Every once in a while, I get a stark reminder of what is so wrong with our prison industry and the push for mandatory sentencing. So, you want to tell me that inmates are beyond rehabilition and we should just throw away the key?
More than half of the state's 3,800 full-time wildland firefighters are prison inmates earning $1 an hour as they work off sentences for nonviolent crimes such as theft and drug possession. About 2,150 offenders — either minimum security wards of the California Youth Authority or adults sentenced to the California Department of Corrections — have been out battling the flames."We wouldn't be half the fire department we are now without them," said Karen Terrill, forestry department spokeswoman. "I could tell you stories that would bring tears to your eyes."
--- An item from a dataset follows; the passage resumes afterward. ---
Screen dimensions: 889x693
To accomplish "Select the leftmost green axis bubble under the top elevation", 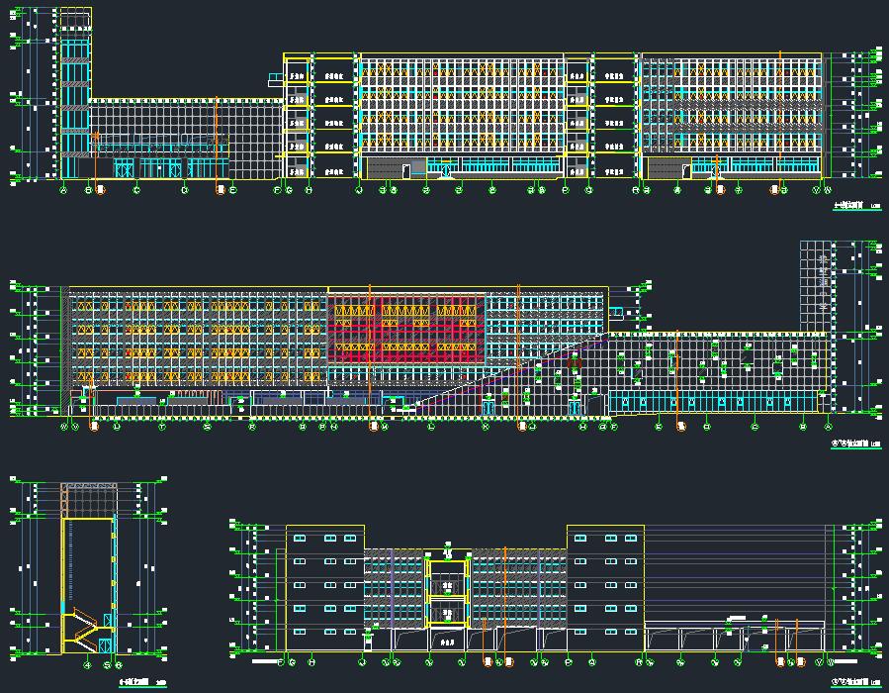I will [64, 189].
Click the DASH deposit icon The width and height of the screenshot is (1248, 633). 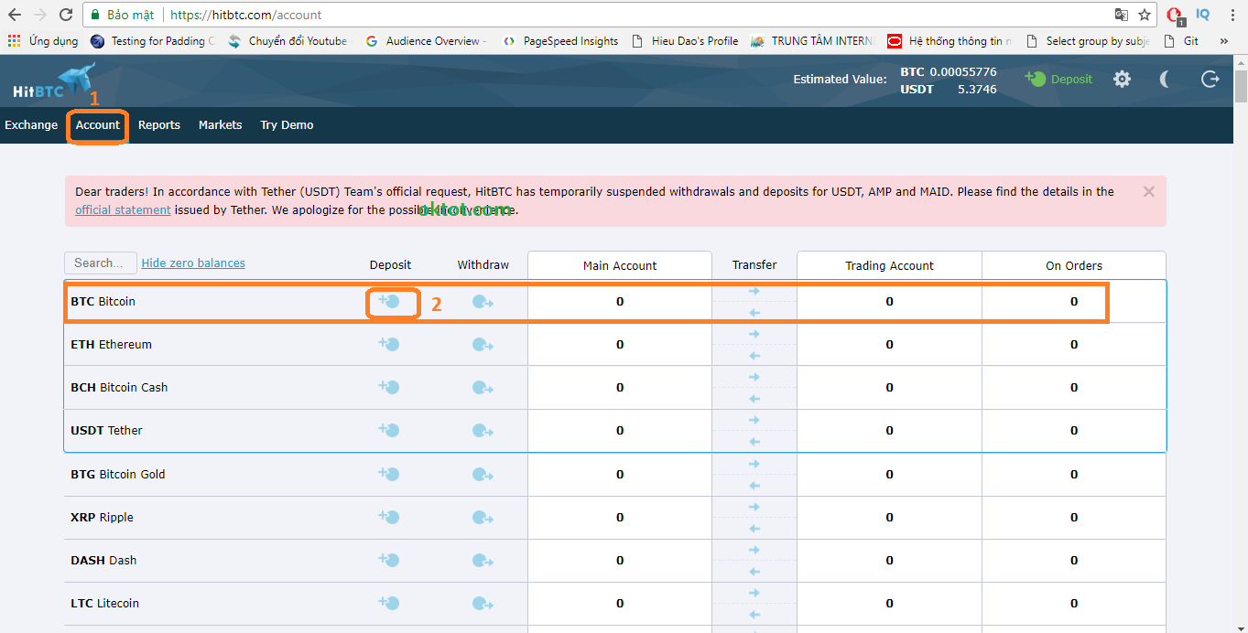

The convicts usually are out of sight — as they were Sunday, laying more than a mile of hose, cutting fire lines and grubbing stubborn pockets of flame with shovels, rakes, pickaxes and hoes.
On the day the fire in San Bernadino County flared into a wind-whipped monster, however, residents there caught a rare glimpse of the prisoners in the unusual role of trying to protect houses.
The inmate crews are neither trained nor equipped for fighting house fires. But a 28-inmate strike team happened to be one of the first to arrive. They grabbed garden hoses and borrowed chain saws from homeowners. Burglars and thieves risked their lives to rescue prized possessions from doomed homes....
One family asked crew members back for dinner — an invitation they had to decline. Another family spotted them leaving a restaurant days later and rushed to thank them.
Another night, "a guy and his wife just drove up and handed us about a hundred hamburgers. That was pretty cool," recalled convicted burglar David Townsend, 34. "They treated us just like another human, which is nice."